§ WRITTEN EXERCISE
Rewrite the lines from the line with "Task: Click the Reset All button" through the last line, changing "screenshot" to "screen image" and leaving all else as it stands.

§ THE INPUT
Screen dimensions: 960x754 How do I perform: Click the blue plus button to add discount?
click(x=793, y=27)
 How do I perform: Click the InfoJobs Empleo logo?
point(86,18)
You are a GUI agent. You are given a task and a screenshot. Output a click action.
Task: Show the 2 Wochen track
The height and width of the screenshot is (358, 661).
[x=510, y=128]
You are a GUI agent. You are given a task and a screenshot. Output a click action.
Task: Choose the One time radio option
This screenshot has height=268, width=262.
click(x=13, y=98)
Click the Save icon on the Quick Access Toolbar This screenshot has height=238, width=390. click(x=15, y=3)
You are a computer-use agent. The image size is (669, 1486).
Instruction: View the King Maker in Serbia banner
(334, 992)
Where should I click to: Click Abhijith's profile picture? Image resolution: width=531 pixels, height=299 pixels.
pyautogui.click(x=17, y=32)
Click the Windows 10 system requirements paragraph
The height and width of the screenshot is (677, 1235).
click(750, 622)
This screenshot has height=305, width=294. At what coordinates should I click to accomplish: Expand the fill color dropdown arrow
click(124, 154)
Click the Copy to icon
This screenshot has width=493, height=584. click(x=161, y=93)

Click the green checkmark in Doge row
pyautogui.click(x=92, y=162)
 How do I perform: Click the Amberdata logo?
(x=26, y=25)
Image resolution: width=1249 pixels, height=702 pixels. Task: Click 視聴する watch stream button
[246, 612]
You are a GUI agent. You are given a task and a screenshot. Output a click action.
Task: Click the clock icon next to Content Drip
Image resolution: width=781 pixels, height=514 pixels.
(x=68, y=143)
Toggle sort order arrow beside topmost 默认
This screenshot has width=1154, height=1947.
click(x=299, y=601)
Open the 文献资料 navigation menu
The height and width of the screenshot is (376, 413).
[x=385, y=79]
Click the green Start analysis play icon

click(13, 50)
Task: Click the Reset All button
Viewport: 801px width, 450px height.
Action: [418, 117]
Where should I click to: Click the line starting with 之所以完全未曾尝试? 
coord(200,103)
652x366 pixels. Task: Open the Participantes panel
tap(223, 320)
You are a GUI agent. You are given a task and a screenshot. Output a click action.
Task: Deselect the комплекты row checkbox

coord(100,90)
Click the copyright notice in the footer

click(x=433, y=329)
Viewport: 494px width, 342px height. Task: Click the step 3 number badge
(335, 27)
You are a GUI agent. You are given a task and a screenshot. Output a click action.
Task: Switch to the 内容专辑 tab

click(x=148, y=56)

§ SOLUTION
Task: Click the Reset All button
Viewport: 801px width, 450px height.
Action: [418, 117]
Where should I click to: Click the line starting with 之所以完全未曾尝试? 
coord(200,103)
652x366 pixels. Task: Open the Participantes panel
tap(223, 320)
You are a GUI agent. You are given a task and a screen image. Output a click action.
Task: Deselect the комплекты row checkbox

coord(100,90)
Click the copyright notice in the footer

click(x=433, y=329)
Viewport: 494px width, 342px height. Task: Click the step 3 number badge
(335, 27)
You are a GUI agent. You are given a task and a screen image. Output a click action.
Task: Switch to the 内容专辑 tab

click(x=148, y=56)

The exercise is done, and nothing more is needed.